After three days of deliberations, it’s not clear any resolution is near in the trial of high-profile Michigan lawyer Geoffrey Fieger and a colleague on charges of massively evading campaign-finance laws (David Ashenfelter, “Fieger jury signals verdict could take a while”, Detroit Free Press, May 30). Norm Pattis, who has attended the trial (and who hopes Fieger gets off) writes as follows (May 30):
This jury was told that it is unlawful for a person to ask another to make a contribution to a political candidate and promise to reimburse them for the contribution. There is power[ful] evidence before the jury that this is precisely what Fieger did. When I see, as I did at trial, evidence that a person making $560 a week with no prior history of political contributions makes a $2,000 contribution to their boss’s candidate, I wonder. When I see the boss reimburse the employee days after the contribution, giving in a “bonus” even enough to cover payroll tax, I am more than a little suspicious. When this pattern is repeated scores of time[s], I am like Archimedes springing from his tub: “Eureka!”

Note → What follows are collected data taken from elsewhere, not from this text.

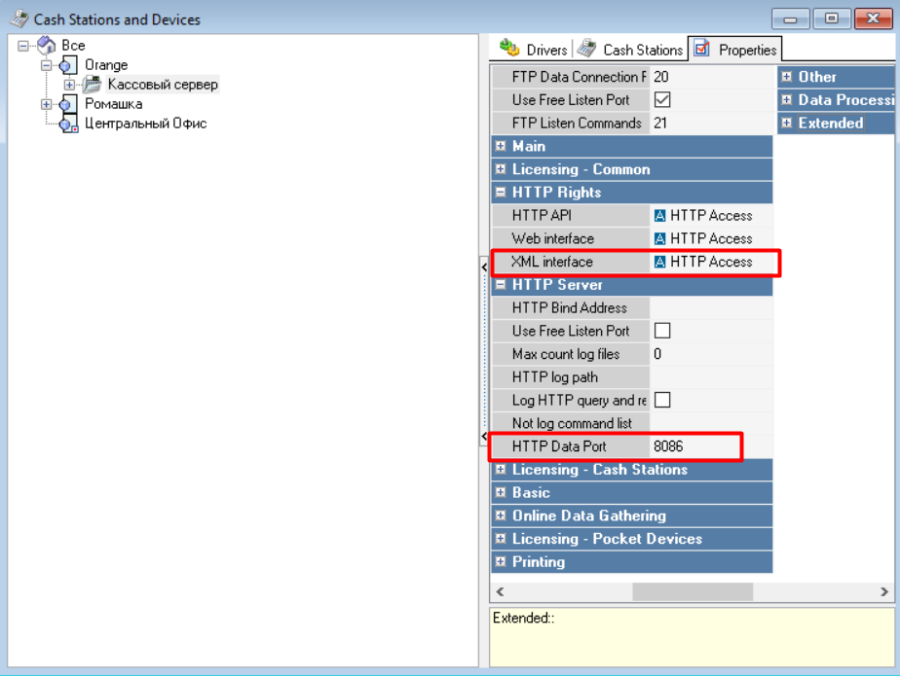
Task: Click the Orange node icon in tree
Action: (x=68, y=66)
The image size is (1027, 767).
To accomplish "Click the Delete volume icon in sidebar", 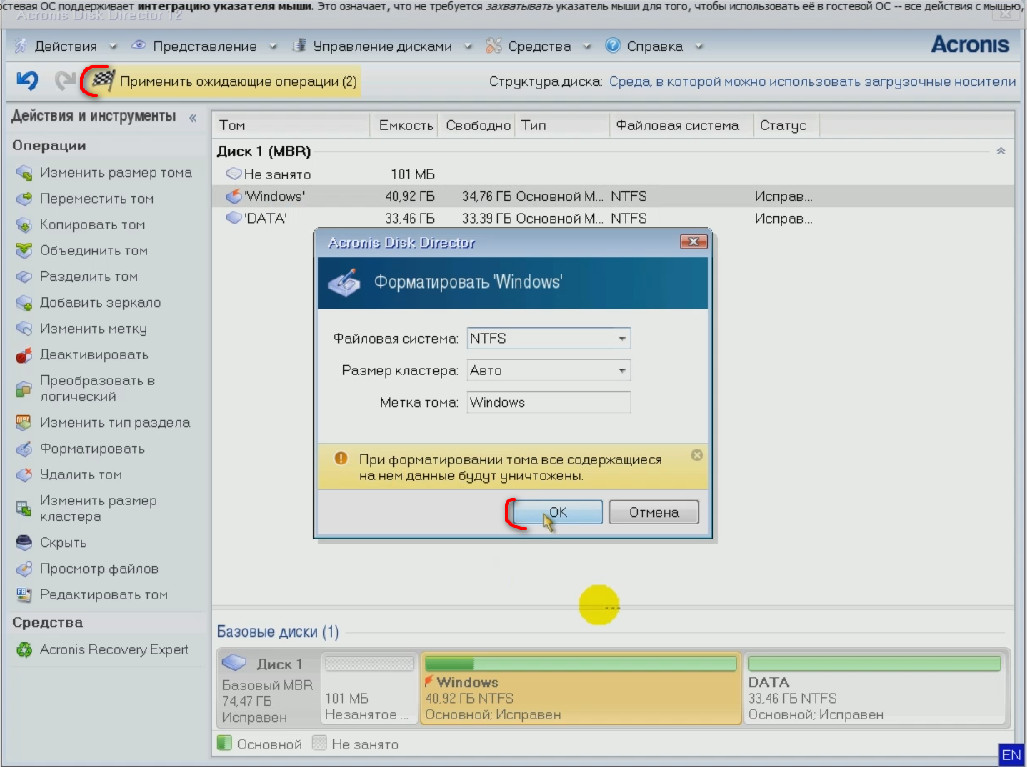I will click(x=24, y=475).
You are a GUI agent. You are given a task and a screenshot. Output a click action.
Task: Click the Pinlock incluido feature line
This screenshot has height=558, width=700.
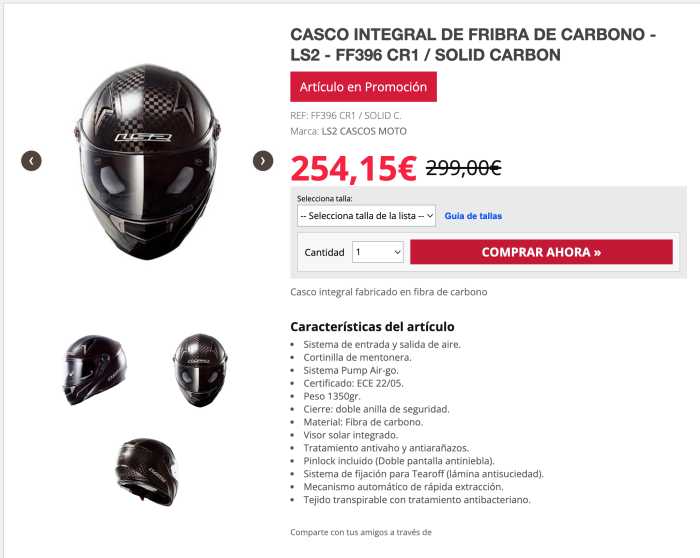click(x=399, y=461)
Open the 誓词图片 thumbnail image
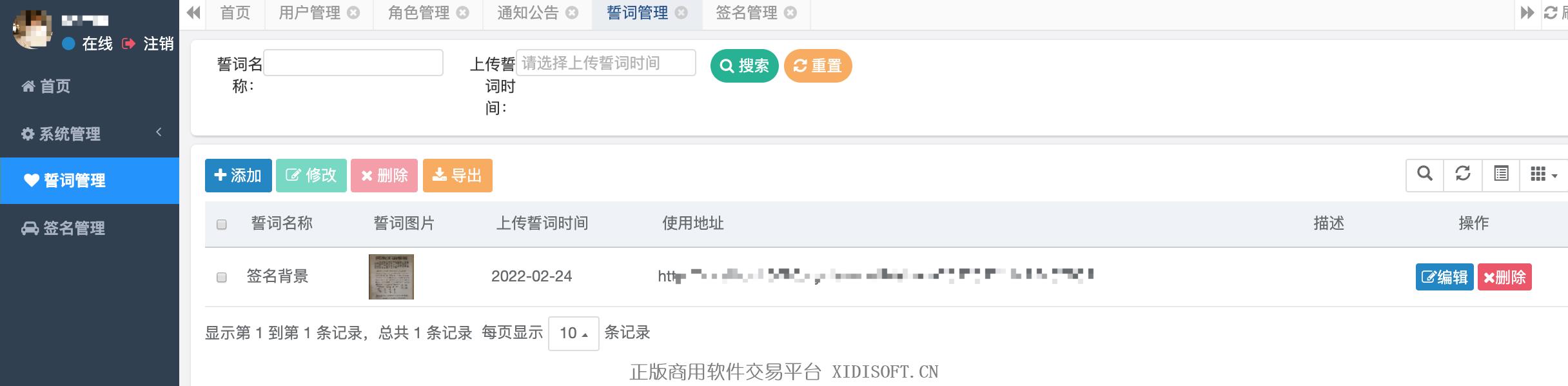The height and width of the screenshot is (386, 1568). coord(391,277)
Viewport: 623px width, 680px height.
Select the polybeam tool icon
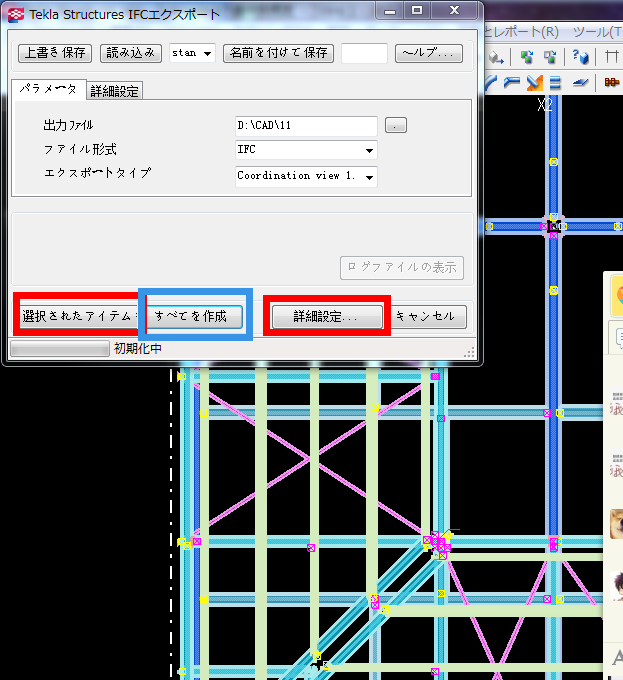pyautogui.click(x=512, y=83)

A jury could easily convict Fieger.
But [celebrated defense lawyer] Gerry Spence asked them not to. In a mesmerizing performance he commanded the room as can few others. He asked for commitments from jurors, showing himself to be vulnerable so as to make jurors at ease with their own vulnerability. Spence is charisma personified.
But Spence made one mistake in his argument that could cost Fieger his freedom. “If this prosecution can happen to Fieger, it can happen to any of us,” he said. It is a powerful argument in the right case. But as jurors ponder this case, and Spence’s magic recedes, someone will, sooner or later, raise the following question: “Who was Spence talking about?” The fact is most Americans cannot conceive of giving more than $100,000 to a political candidate by using employees as strawmen. This is not a case of the Government versus Everyman. Much though it pains me to admit this, there was power in the Government’s assertion that “Fieger thinks he is smarter than you.” With wealth comes, alas, arrogance.
Perhaps forgoing a chance to reach out for libertarian allies — though no doubt wisely as a matter of criminal-defense strategy — the defendants are not taking the position that the campaign-finance restrictions are improper restrictions on political freedom that should have been struck down as unconstitutional and even now merit condemnation. Instead, to quote the Freep’s Ashenfelter, their “lawyers have said they would have never risked their legal careers or put their employees or family members in harm’s way had they known it was wrong.”
2 Comments
Lawyers call that an inculpatory mistake of non-criminal law. For example, a babysitter allows a kid to smoke a cigarette, not knowing the regulation against that. Usually ignorance of the criminal law is not a defense. This is ignorance of non-criminal law, and more permissible.
Questions: Is such a defense allowed to a licensed lawyer?
If this a matter of law, and not of facts, should that argument be made to the jury, instead of to the judge?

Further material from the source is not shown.